WORK ORDER:
Once you reach the line containing "The image size is (567, 511)." in the entries below, write out that line and each one after it down to the line containing "Task: Click the 측정방법 heading", exactly and with nothing added.

INFORMATION GIVEN: Begin

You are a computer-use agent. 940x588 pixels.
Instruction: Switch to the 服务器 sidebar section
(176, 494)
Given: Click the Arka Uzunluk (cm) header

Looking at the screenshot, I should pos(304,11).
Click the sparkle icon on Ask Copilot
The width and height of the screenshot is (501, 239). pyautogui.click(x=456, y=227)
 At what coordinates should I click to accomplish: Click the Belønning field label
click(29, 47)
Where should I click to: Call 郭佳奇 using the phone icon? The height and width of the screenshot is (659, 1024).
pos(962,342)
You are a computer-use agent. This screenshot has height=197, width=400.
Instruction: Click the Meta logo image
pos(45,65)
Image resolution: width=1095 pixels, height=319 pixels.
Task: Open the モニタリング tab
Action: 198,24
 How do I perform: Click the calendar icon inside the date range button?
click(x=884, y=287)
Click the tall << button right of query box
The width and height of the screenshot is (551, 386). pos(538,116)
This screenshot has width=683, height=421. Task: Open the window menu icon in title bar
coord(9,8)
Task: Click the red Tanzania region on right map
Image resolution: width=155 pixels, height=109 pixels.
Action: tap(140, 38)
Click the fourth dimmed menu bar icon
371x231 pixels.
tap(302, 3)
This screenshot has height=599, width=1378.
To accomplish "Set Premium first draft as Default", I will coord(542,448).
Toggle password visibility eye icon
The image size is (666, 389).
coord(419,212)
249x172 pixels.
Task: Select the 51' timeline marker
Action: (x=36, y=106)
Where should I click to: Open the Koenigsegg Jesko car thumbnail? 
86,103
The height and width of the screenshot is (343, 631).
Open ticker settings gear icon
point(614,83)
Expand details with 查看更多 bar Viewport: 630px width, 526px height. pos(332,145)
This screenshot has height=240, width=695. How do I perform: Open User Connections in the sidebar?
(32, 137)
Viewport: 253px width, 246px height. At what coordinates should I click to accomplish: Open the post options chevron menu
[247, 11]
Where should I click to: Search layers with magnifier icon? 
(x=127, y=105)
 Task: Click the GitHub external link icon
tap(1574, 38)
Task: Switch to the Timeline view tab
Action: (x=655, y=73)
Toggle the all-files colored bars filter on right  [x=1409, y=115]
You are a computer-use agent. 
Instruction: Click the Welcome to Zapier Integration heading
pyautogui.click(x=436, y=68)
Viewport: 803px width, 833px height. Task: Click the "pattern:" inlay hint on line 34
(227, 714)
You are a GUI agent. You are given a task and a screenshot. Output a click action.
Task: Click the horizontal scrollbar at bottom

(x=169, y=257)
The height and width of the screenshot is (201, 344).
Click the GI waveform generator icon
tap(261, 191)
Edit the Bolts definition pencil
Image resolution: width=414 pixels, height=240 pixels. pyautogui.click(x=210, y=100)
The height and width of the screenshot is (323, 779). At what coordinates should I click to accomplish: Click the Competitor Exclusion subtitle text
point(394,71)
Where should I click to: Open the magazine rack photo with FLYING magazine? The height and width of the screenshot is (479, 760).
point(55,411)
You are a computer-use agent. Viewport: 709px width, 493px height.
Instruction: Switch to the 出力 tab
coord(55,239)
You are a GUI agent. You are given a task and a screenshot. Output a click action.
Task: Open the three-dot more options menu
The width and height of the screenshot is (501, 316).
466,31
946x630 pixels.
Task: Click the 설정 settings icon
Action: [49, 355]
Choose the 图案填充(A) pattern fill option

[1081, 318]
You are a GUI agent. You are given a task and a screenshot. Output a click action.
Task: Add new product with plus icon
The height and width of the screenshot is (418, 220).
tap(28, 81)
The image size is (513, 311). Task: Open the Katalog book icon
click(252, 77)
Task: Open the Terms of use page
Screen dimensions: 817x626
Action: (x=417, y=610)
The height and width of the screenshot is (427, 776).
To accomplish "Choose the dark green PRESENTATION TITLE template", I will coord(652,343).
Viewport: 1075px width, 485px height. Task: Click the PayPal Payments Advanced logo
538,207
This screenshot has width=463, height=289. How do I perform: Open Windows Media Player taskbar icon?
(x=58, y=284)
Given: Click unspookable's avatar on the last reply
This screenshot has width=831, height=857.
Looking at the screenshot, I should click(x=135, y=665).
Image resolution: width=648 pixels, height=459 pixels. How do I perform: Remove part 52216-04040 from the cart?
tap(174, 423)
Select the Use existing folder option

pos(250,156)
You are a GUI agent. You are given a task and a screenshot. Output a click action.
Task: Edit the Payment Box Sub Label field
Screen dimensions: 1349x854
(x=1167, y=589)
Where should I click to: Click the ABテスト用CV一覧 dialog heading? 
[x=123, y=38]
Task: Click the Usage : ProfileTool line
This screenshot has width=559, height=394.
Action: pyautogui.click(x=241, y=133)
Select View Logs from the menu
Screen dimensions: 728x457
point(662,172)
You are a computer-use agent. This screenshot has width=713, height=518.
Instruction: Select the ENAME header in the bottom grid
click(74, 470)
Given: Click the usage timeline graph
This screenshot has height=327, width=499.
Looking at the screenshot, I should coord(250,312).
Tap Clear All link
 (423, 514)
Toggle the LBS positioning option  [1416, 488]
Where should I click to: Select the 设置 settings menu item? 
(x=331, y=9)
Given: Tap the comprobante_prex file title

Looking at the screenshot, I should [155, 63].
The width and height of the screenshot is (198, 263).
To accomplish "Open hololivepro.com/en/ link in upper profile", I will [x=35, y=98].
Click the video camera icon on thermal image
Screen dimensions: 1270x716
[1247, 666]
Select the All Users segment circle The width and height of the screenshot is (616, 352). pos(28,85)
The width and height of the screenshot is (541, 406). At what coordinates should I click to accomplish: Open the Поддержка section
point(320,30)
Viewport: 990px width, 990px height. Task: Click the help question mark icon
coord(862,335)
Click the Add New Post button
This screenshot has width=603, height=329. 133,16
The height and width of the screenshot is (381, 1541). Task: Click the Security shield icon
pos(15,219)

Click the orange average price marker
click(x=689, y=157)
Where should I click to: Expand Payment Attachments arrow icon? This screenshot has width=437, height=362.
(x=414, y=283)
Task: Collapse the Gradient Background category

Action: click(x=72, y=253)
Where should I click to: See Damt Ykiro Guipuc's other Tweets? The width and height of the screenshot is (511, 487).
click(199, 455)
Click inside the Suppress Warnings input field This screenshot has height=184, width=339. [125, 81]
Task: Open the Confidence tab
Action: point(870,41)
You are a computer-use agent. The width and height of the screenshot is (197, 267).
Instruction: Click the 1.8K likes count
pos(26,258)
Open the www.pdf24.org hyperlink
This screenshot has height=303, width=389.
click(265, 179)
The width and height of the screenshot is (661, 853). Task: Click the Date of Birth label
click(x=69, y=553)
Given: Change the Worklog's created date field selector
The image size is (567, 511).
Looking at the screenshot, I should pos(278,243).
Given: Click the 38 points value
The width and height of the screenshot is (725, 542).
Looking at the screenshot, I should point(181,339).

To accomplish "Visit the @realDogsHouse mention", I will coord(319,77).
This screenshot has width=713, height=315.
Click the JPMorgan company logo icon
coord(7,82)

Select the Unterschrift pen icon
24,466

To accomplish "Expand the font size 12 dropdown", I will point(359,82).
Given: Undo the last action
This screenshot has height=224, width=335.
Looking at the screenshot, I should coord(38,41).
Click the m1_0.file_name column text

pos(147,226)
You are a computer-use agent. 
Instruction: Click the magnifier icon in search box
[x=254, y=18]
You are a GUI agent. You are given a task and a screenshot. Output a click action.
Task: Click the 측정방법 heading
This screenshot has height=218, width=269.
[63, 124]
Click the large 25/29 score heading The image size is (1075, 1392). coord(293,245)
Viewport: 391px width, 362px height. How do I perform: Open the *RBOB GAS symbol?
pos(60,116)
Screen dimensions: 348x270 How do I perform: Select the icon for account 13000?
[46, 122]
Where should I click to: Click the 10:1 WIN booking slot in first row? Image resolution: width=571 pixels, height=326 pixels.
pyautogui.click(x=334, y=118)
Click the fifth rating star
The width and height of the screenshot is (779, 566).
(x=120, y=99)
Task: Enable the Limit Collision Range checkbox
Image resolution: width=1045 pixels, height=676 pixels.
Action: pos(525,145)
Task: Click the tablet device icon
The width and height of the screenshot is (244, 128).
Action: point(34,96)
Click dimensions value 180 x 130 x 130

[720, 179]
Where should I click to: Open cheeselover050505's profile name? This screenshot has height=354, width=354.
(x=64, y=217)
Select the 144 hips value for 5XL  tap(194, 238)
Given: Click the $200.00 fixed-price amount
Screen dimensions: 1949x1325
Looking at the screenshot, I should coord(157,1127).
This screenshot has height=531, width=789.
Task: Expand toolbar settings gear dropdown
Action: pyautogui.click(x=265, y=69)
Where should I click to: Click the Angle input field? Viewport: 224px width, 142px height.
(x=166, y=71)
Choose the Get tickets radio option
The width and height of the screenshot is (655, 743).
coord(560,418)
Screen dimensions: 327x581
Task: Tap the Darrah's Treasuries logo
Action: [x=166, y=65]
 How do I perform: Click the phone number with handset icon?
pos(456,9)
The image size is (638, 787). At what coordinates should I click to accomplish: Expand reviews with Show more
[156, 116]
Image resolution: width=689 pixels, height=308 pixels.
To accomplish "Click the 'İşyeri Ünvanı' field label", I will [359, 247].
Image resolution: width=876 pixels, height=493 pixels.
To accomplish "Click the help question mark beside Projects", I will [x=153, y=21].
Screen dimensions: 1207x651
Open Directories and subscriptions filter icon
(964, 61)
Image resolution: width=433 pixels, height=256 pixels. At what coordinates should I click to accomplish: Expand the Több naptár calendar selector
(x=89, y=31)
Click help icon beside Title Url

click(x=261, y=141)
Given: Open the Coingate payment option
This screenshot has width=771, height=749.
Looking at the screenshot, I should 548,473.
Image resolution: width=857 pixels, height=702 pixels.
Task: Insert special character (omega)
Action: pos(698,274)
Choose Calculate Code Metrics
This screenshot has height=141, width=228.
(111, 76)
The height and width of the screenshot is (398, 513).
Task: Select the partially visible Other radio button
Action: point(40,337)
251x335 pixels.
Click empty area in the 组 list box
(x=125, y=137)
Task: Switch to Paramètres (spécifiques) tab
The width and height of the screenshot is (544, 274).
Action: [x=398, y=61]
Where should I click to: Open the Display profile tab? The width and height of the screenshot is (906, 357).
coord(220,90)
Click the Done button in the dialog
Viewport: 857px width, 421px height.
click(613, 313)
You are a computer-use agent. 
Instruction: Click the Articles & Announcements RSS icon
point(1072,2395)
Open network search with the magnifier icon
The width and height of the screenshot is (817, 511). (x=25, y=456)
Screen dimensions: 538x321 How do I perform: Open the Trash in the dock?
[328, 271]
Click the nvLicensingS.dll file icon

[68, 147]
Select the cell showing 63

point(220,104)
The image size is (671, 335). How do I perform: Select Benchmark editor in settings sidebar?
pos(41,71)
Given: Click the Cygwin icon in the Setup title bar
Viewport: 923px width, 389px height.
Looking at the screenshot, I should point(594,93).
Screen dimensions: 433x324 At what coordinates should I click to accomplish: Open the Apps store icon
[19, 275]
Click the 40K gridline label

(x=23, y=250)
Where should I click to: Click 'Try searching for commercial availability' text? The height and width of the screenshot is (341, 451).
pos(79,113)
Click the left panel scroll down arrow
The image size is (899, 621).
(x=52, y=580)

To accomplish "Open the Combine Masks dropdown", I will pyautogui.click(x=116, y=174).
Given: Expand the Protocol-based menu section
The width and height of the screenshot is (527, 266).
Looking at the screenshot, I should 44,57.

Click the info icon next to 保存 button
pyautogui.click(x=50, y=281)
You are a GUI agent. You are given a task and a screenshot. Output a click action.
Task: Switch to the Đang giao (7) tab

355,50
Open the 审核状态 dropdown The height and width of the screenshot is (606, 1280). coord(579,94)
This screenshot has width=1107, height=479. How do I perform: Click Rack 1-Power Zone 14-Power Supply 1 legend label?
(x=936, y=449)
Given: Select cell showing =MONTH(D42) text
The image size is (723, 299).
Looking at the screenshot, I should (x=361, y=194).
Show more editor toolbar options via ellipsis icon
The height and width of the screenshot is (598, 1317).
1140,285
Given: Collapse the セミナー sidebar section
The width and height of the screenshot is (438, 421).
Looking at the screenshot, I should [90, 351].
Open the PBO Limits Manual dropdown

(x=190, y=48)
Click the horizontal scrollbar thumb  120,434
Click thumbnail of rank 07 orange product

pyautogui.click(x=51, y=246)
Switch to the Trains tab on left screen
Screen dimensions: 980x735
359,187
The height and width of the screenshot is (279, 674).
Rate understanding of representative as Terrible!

INFORMATION GIVEN: End

THE ANSWER:
The image size is (567, 511).
Looking at the screenshot, I should pos(278,243).
Given: Click the 38 points value
The width and height of the screenshot is (725, 542).
Looking at the screenshot, I should point(181,339).

To accomplish "Visit the @realDogsHouse mention", I will coord(319,77).
This screenshot has width=713, height=315.
Click the JPMorgan company logo icon
coord(7,82)

Select the Unterschrift pen icon
24,466

To accomplish "Expand the font size 12 dropdown", I will point(359,82).
Given: Undo the last action
This screenshot has height=224, width=335.
Looking at the screenshot, I should coord(38,41).
Click the m1_0.file_name column text

pos(147,226)
You are a computer-use agent. 
Instruction: Click the magnifier icon in search box
[x=254, y=18]
You are a GUI agent. You are given a task and a screenshot. Output a click action.
Task: Click the 측정방법 heading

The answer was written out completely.